DIRECTIONS:
[A] Translate this sentence from the article on carbon monoxide poisoning into Spanish: "Carbon monoxide is produced whenever fuel such as gas, oil, kerosene, wood or charcoal is burned."
[B] For each statement, say whether it agrees with the article on carbon monoxide poisoning. Answer yes or no, and quote the words from the article that decide it.
(i) Carbon monoxide has a noticeable smell.
(ii) Water heaters are named as a residential source.
(iii) The carbon monoxide produced by fuel-burning appliances is always harmful.
[C] Continue the article on carbon monoxide poisoning, starting after its last sentence.

───── TEXT PROVIDED ─────

July 23, 2019

Prevent Carbon Monoxide Poisoning

Carbon monoxide is a silent, odorless killer. As a household dweller, you are responsible for preventing the dangers of carbon monoxide (CO) from harming you or your loved ones. Many household appliances emit CO, or can if they are not functioning properly.

Carbon monoxide is produced whenever fuel such as gas, oil, kerosene, wood or charcoal is burned. The amount of CO produced while using fuel-burning appliances is usually not harmful. It becomes hazardous when appliances are used improperly or are not functioning adequately.

Residential sources:

  • furnaces
  • woodstoves
  • water heaters
  • gas stoves
  • fireplaces

Even at low levels of exposure, carbon monoxide can cause serious health problems. There are a number of symptoms that are indicators of possible carbon monoxide poisoning. These symptoms vary depending on the amount of exposure to the actual poison. Recently, studies have been performed to show that chronic carbon monoxide poisoning can result in long term, residual effects on our bodies. Symptoms such as nausea, headaches and light-headedness should be checked by a physician especially when more than one person in the home is showing symptoms. Although everyone needs to be aware of the dangers, some people are more susceptible than others. The following are more susceptible to carbon monoxide poisoning.

───── DATASET ENTRIES ─────

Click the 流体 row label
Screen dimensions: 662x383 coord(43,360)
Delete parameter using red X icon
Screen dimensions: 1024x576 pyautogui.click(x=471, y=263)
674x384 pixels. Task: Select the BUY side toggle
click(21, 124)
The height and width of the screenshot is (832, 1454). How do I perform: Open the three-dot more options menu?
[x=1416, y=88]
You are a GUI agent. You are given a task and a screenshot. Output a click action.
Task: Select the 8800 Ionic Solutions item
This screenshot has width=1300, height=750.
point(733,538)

─────

ANSWERS BY ITEM NUMBER:
[A] El monóxido de carbono se produce siempre que se quema un combustible como gas, petróleo, queroseno, leña o carbón vegetal.

[B]
(i) No: "Carbon monoxide is a silent, odorless killer."
(ii) Yes: "water heaters"
(iii) No: "The amount of CO produced while using fuel-burning appliances is usually not harmful."

[C]
  • Foetuses
  • Infants
  • Elderly People
  • Those who suffer from anaemia, respiratory or heart disease

Precautionary Measures
Routinely at the beginning of every heating season home owners should have their fuel burning appliances checked by a qualified technician. Appliances deteriorate with time and can be a health risk to those who live in the home.

Besides having your appliances inspected, those using fuel-burning appliances should have their homes equipped with carbon monoxide detectors to provide added peace of mind. Appliances can break down any time of year so it is important to have a back-up system in place to keep you informed when CO levels increase. A CO detector should be placed on every floor in the home to provide the best protection.